More personal entries

From now on I’ll merge my two blogs, this and the other one in spanish about my personal adventures. So if you see something in spanish don’t get scared!

Analyzing jar dependencies

I discovered this cool utility, jaranalyzer. It analyzes a bunch of jars and gives you either an xml or a dot file, that you can process with Graphviz.

Below is the graph generated for spring 2.0-m2 after removing transitive edges

And this is for hibernate 3.1.2 + annotations 3.1beta8 without the transitive edges too

I think this makes more clear why the need of dependency management (aka avoid the jarmageddon 😉 ) I hope people check this tool before making upload bundles.

Some interesting facts:

  • circular dependencies, like ehcache and hibernate2, a good chicken and egg problem. Also jaxen-dom4j and jaxen-jdom
  • spring modules for database management (jdo, jpa, hibernate2, hibernate3) depend on spring portlet module (curious, isn’t it?).
  • spring support depend on different, unrelated, stuff like quartz, BEA’s commonj_twm, ehcache,… I’d say chances are almost 0% that you use two of them at the same time
  • several jars, like commons-logging, depend on clover. This is clearly an error caused because clover bundles classes from log4j and other projects, beware of the evil bundling!!! follow the DRY principle also in your jars.

I wasn’t able to find a good alternative to Graphviz implemented in pure Java, so you need to have it installed to generate the graphs from the dot files.

maven-proxy 0.2 released

After a long time without a release of maven-proxy, I decided to take care of making this one.

It includes improvements to the maven 2 support and now it comes also with a war file to deploy in your appserver.

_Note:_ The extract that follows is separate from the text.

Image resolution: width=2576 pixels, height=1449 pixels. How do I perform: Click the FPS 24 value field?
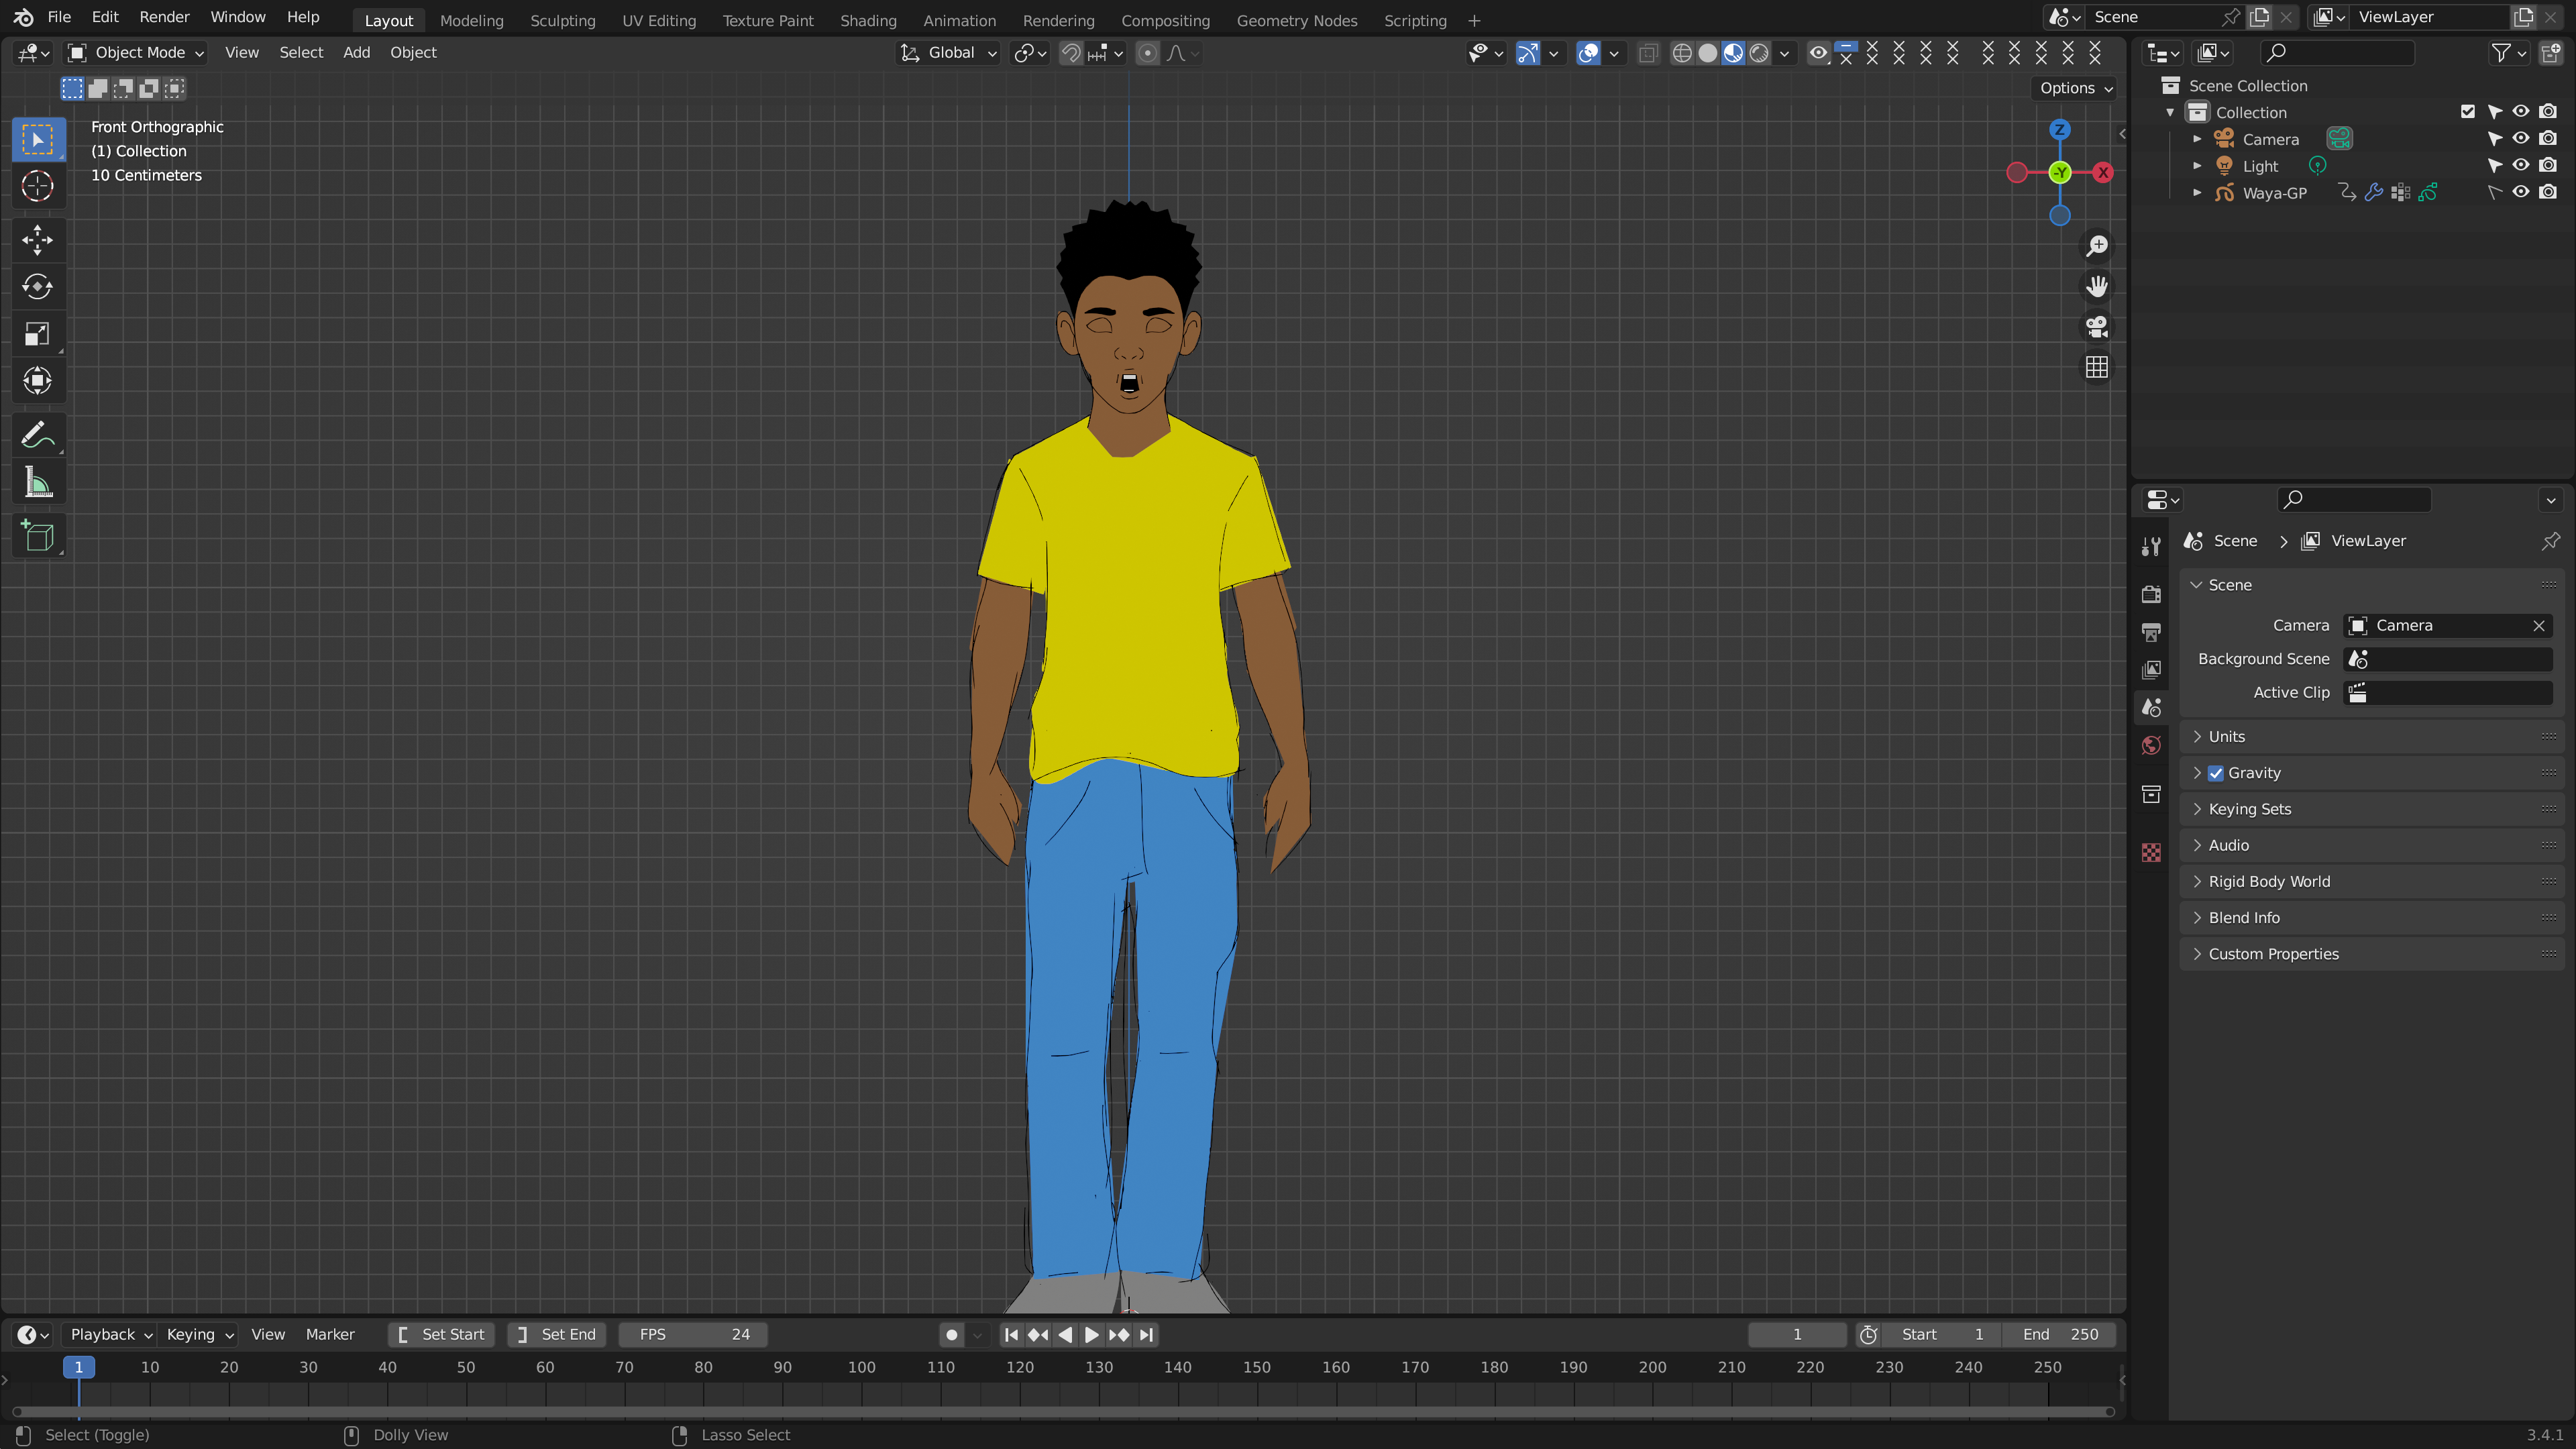(693, 1334)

You can get it from http://maven-proxy.codehaus.org/Downloads. Be sure to read the installation and configuration instructions because it’s not trivial.

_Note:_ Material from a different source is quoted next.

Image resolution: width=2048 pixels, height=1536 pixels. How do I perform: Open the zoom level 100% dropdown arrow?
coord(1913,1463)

This will be probably the last release of maven-proxy as its functionality will be included in the next Maven Repository Manager.

Maven 2 vs. Ant + Ivy

This is an updated entry about using maven vs. using ant+ivy.

All my previous comments are still valid, maven is not just the automatic dependency download or the transitive dependencies, but let’s focus in these two aspects.

Some facts:

  • Ivy uses the maven 1 repository at ibiblio to get the jars, which is mantained and administered by the maven project.
  • The ivy repository only hosts metadata about 55 artifacts, while the maven 2 repo has metadata for more than 4000 projects (I’ve excluded poms smaller than 200 bytes)

The main problems we have at maven is missing or incorrect metadata, so if there’s any Ivy user reading this I’d like to know what’s the point of using it when only a few projects have metadata. And while in maven is a collective open effort, seems that it’s not like that with Ivy.

If I’d like to use ant for my build (never again if I can avoid it, specially since we have the antrun plugin), I’d choose the m2 ant tasks, that as a side effect allows you to also run maven, providing a good migration path.

Using mirrors of maven2 repositories

I’ve added to the docs the list of available maven2 mirrors, just use one of the following mirror entries in your settings.xml

<settings>

  <mirrors>
    <mirror>
      <id>dotsrc.org</id>
      <url>http://mirrors.dotsrc.org/maven2</url>
      <mirrorOf>central</mirrorOf>
    </mirror>
    <mirror>
      <id>ggi-project.org</id>
      <url>http://ftp.ggi-project.org/pub/packages/maven2</url>
      <mirrorOf>central</mirrorOf>
    </mirror>
    <mirror>
      <id>sunsite.dk</id>
      <url>http://mirrors.sunsite.dk/maven2</url>
      <mirrorOf>central</mirrorOf>
    </mirror>
    <mirror>
      <id>planetmirror.com</id>
      <url>http://public.planetmirror.com/pub/maven2</url>
      <mirrorOf>central</mirrorOf>
    </mirror>
    <mirror>
      <id>lsu.edu</id>
      <url>http://ibiblio.lsu.edu/main/pub/packages/maven2</url>
      <mirrorOf>central</mirrorOf>
    </mirror>
    <mirror>
      <id>ibiblio.net</id>
      <url>http://www.ibiblio.net/pub/packages/maven2</url>
      <mirrorOf>central</mirrorOf>
    </mirror>
  </mirrors>

</settings>

More information in the guide to mirror settings.

Equinox 1.5 released with Maven 2 support

Matt Raible has released Equinox 1.5, where he includes Maven 2 support and also ant support using Maven 2 Ant Tasks. Matt was very active in the mailing lists and jira helping to improve the metadata in the repository.